Saturday, May 3, 2014

Make the calls, wait for the reactions

This type scorebook was my friend
 for almost 40 years
      Baseball scorekeeping, Part 3 ...
      Before I get to the story of how a one-time World Series hero called me in the press box to complain about an error I called on him, some observations about being an official scorer in baseball.
       No matter what level (recreation, high school, college, professional), scoring games was always fun for me, never a chore. Took it seriously, but remembered these were just games.
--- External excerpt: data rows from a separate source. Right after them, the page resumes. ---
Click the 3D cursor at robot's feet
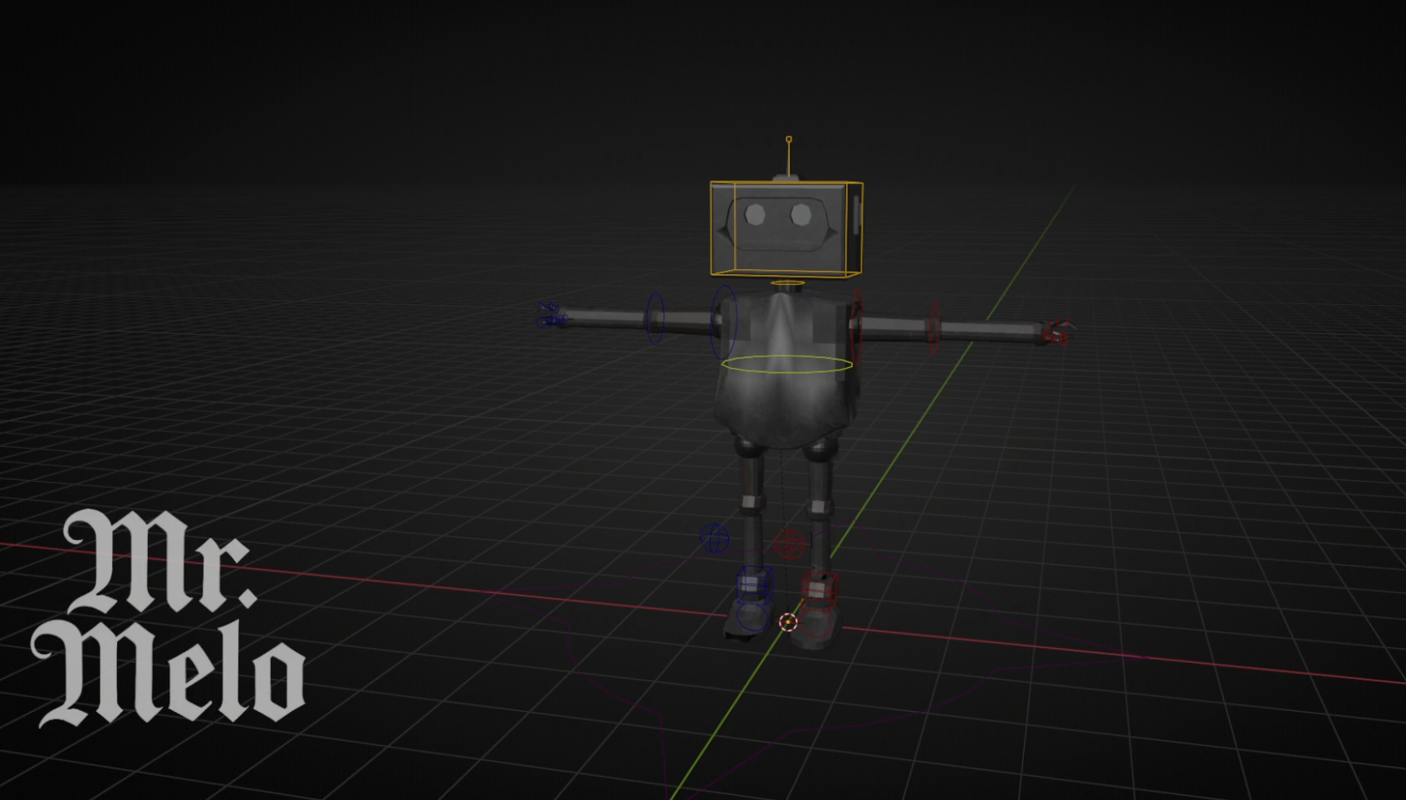pos(788,621)
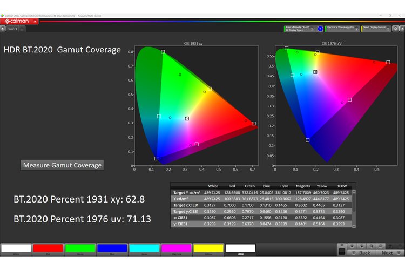
Task: Open the Calman logo main menu
Action: (16, 21)
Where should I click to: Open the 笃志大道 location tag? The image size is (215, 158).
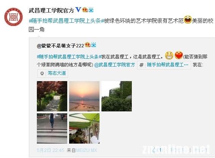tap(53, 74)
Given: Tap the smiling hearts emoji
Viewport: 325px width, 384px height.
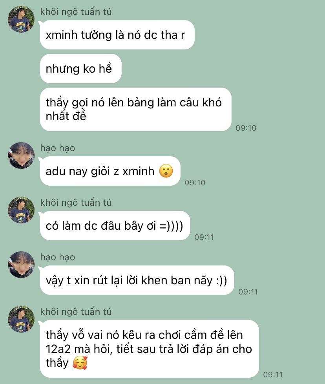Looking at the screenshot, I should (80, 363).

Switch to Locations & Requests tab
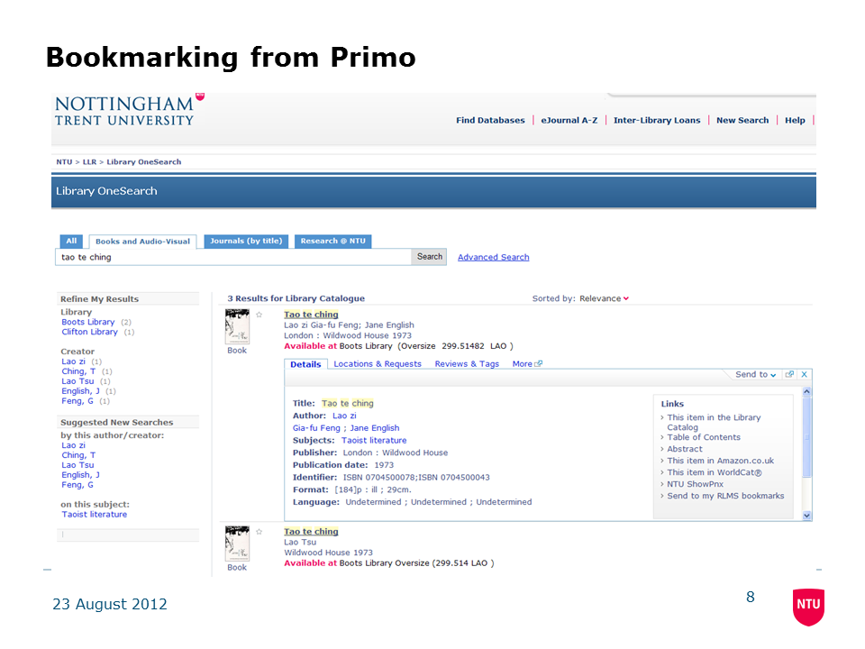[378, 364]
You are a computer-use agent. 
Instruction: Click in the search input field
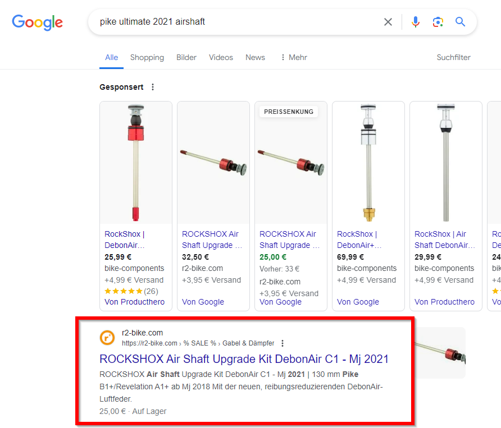coord(236,22)
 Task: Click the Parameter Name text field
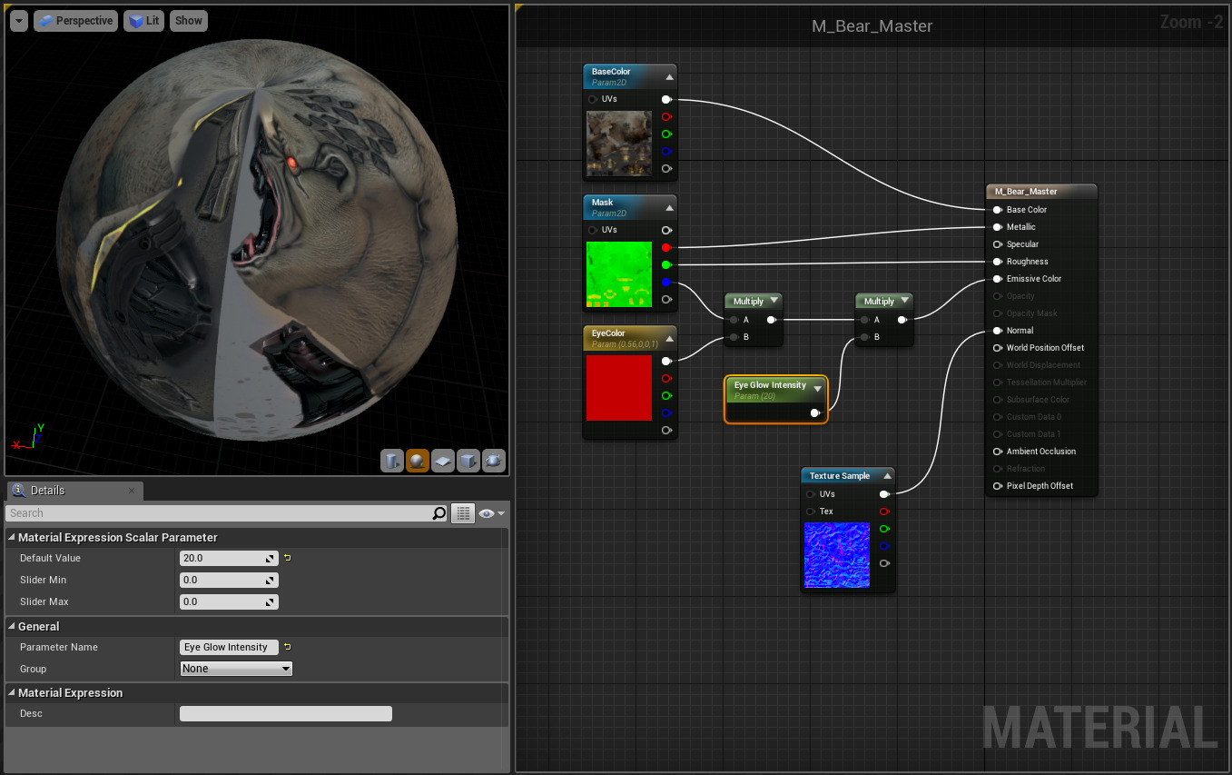coord(229,647)
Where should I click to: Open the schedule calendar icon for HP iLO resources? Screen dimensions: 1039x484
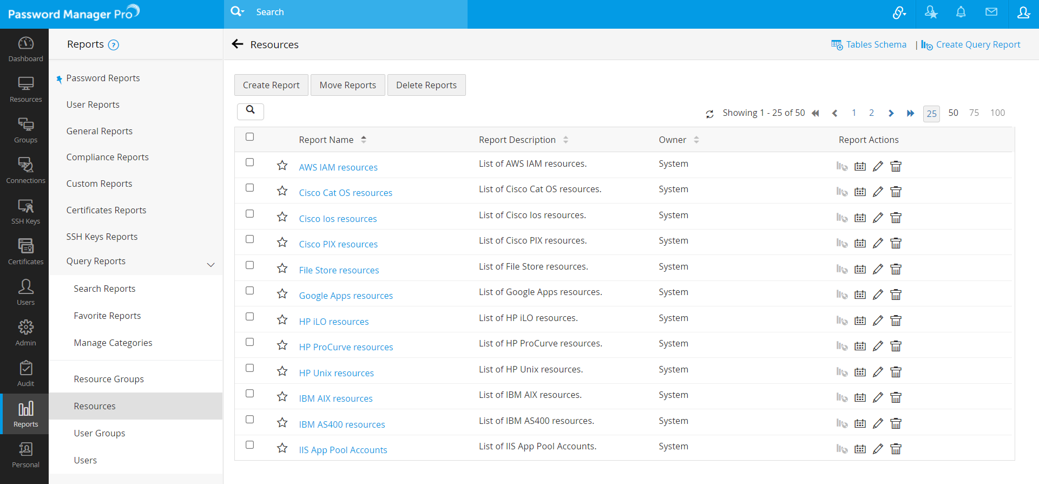click(860, 321)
It's not like it was that important.
       What you learn -- especially at the pro level -- that managers, coaches and players were concerned about the statistics, about hits, errors, earned/unearned runs, etc., and they all want the scoring calls to go their way.
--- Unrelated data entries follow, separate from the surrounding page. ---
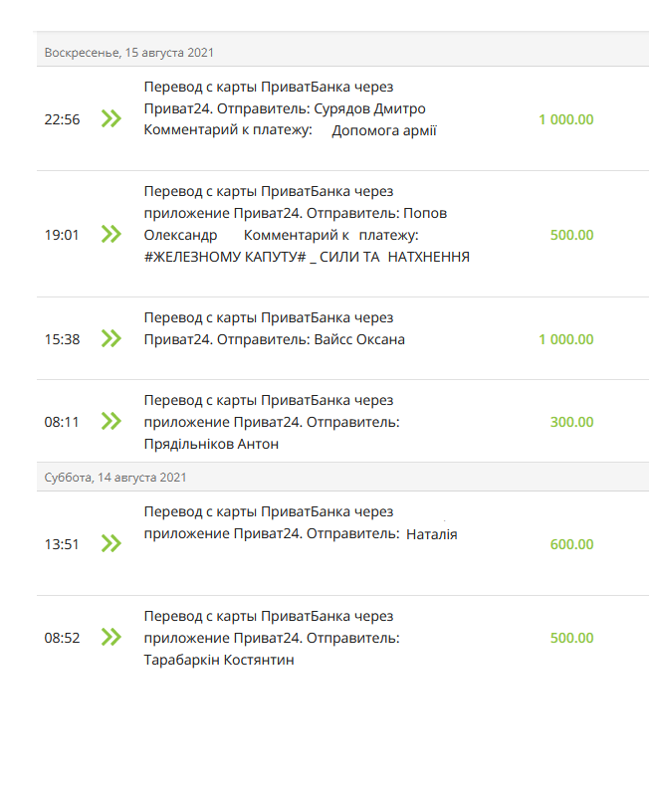Open the transfer from Прядільніков Антон

tap(342, 422)
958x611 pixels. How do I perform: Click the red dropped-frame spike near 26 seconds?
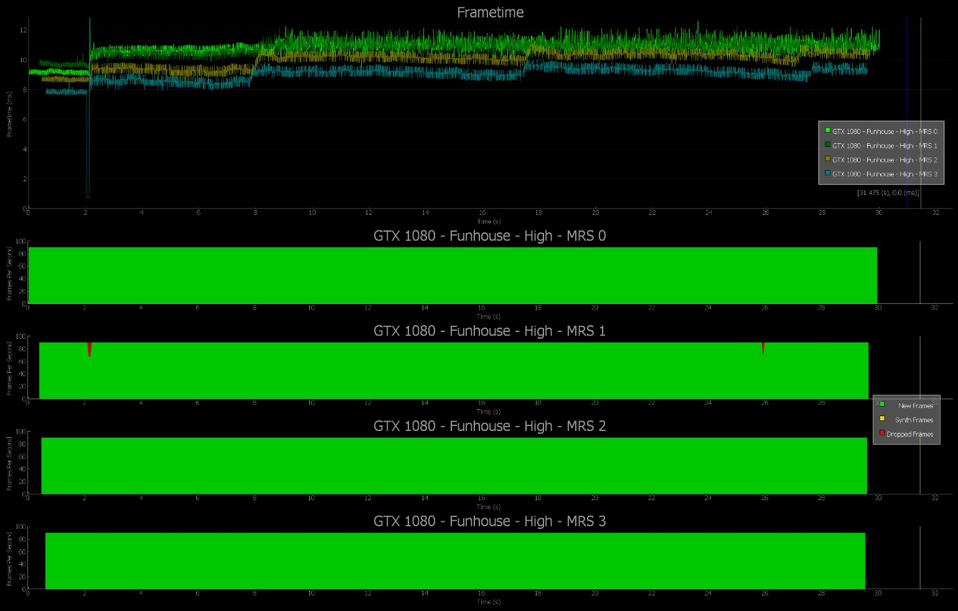coord(763,347)
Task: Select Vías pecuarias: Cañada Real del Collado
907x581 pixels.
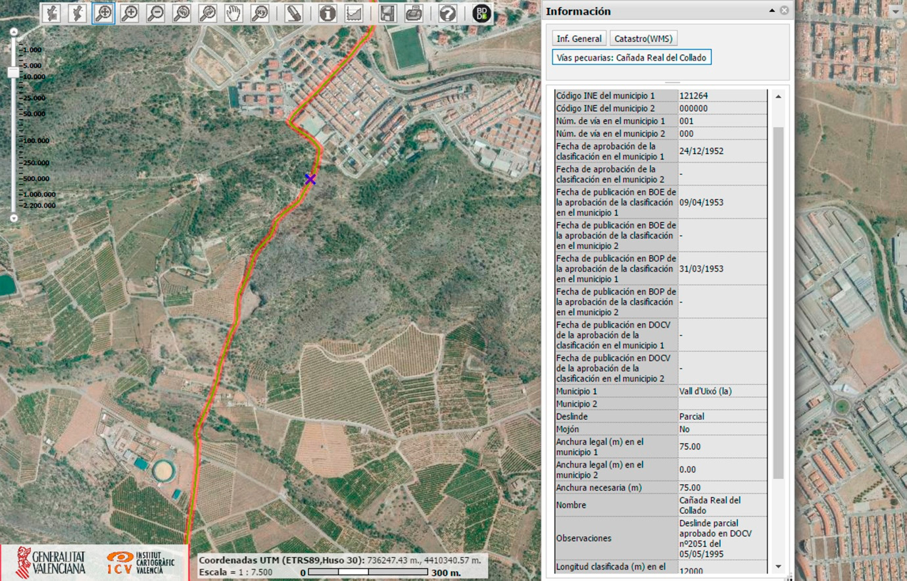Action: (x=631, y=58)
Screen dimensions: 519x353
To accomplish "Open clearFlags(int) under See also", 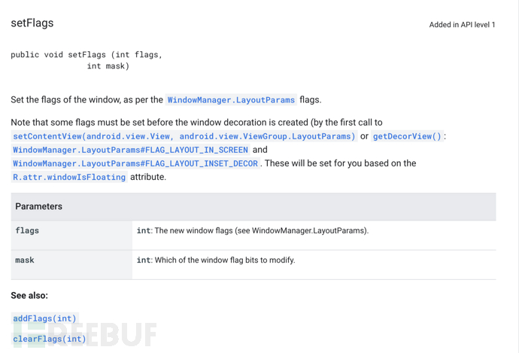I will tap(50, 339).
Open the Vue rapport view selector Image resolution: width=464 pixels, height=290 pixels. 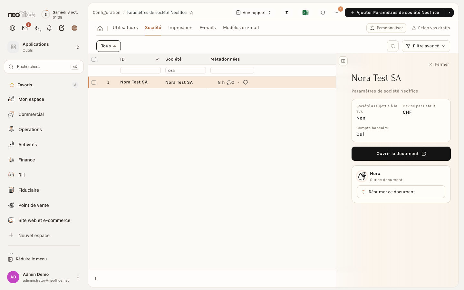click(x=254, y=13)
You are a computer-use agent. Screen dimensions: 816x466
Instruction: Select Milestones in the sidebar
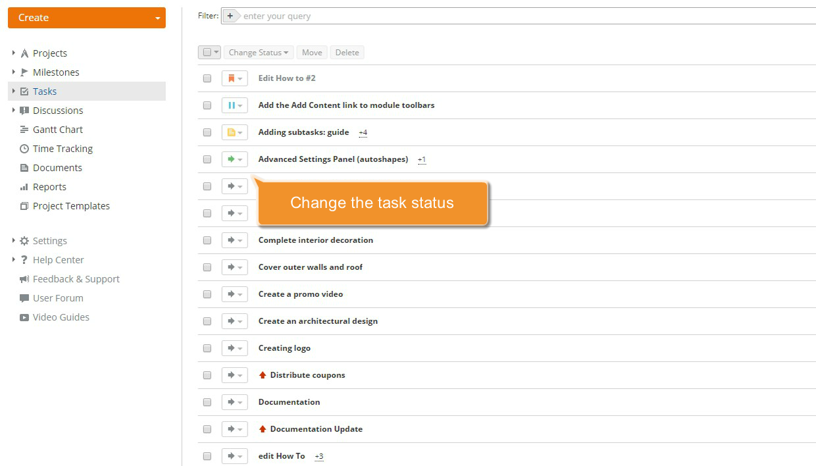[57, 72]
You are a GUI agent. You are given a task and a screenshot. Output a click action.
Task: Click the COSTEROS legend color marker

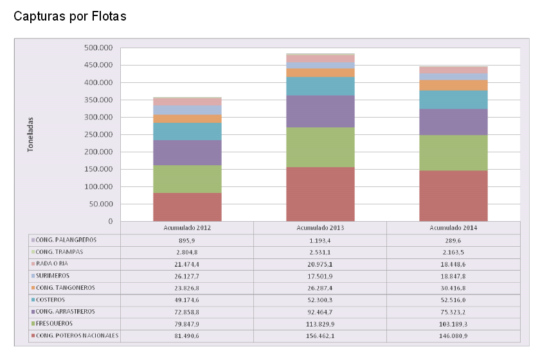32,300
       So the official scorer sometimes hears their opinions -- either gently or in a suggestive manner, but also vehemently or downright ugly.
       One of the expectations teams have is that the official scorer should "protect" the home team, that is, slant the calls that way. I did not score games by that premise, thus irritating a few home-team folks when I told them I wasn't operating by their rules. I was scoring plays, regardless of the uniform.
        I have been chewed out by former major-league players, future major leaguers, managers, coaches, even high-school kids if you go back to when I was in high school myself. That's only 50 years ago.
        So I've experienced a few scorekeeping tales, but don't get this wrong. I'm not complaining or bitter or holding grudges. In the long run, it was all enjoyable -- even the controversies. And it's given me a few columns and blogs to write.
         A couple of our infielders at Woodlawn High School, a year older than me but guys I liked and admired, at times badgered me about hits I didn't give them or errors I did. They might be irritated, but they weren't irate.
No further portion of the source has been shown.